Stored items:
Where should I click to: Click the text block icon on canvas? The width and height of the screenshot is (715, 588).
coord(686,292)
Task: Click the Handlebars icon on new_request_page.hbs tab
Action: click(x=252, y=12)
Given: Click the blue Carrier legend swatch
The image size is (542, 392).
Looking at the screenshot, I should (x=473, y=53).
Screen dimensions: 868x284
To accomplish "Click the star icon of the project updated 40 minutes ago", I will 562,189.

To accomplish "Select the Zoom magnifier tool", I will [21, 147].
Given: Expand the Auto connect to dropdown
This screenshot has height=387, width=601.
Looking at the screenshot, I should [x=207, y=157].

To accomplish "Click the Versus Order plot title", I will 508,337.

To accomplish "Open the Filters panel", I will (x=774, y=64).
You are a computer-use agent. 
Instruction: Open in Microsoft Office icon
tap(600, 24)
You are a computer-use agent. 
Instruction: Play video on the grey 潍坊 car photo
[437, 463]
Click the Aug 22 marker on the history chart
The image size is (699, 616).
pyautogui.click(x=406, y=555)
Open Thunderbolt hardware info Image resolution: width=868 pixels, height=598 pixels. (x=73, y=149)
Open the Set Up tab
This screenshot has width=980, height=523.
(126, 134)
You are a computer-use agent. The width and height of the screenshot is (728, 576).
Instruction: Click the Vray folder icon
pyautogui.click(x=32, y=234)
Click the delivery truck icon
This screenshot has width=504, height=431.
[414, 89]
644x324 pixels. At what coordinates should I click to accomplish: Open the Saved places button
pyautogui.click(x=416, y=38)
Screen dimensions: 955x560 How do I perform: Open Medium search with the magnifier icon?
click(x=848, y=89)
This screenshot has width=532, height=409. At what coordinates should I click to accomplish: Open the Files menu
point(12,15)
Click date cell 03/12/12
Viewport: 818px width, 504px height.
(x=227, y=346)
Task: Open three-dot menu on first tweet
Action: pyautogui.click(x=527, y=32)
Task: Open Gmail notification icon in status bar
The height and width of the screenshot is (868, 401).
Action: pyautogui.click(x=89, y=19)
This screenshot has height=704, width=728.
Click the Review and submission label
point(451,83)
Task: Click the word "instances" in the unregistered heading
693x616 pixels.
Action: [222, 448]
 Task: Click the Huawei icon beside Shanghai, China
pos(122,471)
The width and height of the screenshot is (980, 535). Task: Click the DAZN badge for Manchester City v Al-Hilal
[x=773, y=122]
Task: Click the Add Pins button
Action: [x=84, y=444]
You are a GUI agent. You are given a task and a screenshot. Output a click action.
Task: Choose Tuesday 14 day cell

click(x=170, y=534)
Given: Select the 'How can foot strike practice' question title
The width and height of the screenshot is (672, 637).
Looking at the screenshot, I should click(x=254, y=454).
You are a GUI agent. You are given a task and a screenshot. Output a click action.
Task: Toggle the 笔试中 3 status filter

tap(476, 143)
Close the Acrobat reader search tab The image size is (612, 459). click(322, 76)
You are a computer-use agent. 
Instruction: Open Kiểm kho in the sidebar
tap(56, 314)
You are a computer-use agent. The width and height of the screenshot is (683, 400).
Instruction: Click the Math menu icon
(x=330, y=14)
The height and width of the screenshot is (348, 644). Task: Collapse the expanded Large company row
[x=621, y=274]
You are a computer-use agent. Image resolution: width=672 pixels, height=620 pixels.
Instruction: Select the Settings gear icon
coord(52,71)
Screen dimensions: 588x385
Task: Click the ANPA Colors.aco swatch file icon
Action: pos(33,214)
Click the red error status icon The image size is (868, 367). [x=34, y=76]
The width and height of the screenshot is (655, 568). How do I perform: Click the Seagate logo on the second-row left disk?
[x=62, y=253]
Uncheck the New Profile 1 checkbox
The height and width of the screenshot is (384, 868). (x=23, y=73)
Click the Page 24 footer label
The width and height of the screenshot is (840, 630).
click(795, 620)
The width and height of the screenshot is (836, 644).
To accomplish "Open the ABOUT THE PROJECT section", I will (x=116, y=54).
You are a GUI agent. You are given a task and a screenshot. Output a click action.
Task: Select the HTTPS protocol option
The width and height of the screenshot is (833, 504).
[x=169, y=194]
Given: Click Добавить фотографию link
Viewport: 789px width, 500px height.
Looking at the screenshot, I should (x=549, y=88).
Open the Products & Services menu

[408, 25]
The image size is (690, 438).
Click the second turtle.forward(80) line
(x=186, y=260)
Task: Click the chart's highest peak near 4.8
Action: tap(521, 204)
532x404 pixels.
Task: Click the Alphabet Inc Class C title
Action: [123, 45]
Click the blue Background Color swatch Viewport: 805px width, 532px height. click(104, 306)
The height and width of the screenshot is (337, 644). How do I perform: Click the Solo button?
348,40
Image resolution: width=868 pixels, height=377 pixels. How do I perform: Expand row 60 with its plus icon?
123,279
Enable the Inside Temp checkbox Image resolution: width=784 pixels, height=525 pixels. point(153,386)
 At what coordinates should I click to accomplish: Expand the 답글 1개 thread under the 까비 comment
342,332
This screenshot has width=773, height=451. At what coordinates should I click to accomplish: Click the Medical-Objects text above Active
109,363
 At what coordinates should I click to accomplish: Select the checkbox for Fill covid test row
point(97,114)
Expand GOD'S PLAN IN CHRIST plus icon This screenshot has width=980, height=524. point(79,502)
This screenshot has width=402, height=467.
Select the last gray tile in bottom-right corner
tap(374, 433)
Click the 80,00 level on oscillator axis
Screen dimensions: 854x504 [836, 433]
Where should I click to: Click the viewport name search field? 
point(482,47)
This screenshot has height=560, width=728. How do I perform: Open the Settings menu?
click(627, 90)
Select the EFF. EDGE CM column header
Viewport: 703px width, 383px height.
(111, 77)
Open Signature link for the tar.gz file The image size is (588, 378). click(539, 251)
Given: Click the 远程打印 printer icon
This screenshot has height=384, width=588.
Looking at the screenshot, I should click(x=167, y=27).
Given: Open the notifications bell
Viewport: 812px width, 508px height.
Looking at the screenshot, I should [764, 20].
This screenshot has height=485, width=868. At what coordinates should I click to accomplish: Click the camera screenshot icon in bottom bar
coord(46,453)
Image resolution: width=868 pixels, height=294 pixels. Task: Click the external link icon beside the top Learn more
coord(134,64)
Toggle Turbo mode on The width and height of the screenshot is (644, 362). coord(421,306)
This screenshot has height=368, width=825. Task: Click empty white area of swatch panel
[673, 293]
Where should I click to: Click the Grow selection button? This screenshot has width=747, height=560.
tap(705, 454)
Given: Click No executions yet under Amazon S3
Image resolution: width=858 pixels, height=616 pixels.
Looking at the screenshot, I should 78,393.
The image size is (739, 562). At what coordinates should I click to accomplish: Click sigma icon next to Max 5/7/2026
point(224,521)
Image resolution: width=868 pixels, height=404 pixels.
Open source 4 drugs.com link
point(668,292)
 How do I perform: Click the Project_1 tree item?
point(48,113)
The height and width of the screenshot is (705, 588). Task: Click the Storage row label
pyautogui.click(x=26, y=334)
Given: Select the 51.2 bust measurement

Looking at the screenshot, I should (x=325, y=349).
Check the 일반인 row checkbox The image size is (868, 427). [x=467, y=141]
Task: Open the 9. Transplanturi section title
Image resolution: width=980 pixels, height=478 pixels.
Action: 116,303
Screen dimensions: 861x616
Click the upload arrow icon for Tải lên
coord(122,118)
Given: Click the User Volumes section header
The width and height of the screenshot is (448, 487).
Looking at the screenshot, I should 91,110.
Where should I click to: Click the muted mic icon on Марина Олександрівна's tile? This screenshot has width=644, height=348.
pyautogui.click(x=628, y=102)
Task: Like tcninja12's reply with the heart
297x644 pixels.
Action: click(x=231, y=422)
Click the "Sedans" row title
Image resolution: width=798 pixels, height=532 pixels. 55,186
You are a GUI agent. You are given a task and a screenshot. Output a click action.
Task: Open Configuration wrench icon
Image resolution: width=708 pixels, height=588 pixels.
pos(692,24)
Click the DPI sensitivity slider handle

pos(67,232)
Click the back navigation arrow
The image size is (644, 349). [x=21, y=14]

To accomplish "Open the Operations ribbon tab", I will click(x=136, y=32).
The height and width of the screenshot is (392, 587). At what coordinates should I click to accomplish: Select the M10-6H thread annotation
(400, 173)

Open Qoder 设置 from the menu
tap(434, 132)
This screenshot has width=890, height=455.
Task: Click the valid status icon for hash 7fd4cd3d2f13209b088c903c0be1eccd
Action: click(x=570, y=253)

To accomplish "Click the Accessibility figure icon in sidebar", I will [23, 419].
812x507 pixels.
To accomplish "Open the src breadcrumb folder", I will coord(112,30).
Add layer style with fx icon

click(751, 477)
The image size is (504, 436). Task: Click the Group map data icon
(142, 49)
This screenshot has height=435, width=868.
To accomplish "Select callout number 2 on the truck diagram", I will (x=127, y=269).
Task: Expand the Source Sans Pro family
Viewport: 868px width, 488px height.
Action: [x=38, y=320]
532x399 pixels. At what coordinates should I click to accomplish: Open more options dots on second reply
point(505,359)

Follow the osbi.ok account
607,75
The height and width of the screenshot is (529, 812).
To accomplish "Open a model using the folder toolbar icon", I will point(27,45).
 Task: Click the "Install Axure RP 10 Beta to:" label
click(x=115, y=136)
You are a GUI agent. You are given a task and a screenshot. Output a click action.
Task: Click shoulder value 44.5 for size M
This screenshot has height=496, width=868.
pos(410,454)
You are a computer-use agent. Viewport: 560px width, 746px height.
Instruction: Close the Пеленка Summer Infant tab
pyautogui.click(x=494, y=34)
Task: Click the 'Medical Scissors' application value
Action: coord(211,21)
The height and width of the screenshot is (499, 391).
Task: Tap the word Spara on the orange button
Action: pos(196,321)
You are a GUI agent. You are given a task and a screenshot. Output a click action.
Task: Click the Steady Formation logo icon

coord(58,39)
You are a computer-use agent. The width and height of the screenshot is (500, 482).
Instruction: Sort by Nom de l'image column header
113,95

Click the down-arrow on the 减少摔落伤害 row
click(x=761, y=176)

TASK BRIEF: Would you filter the records and copy each line that contains the word "blue"?

THE COMPLETED TASK:
Given: Click the blue Carrier legend swatch
Click the blue Background Color swatch Viewport: 805px width, 532px height. click(104, 306)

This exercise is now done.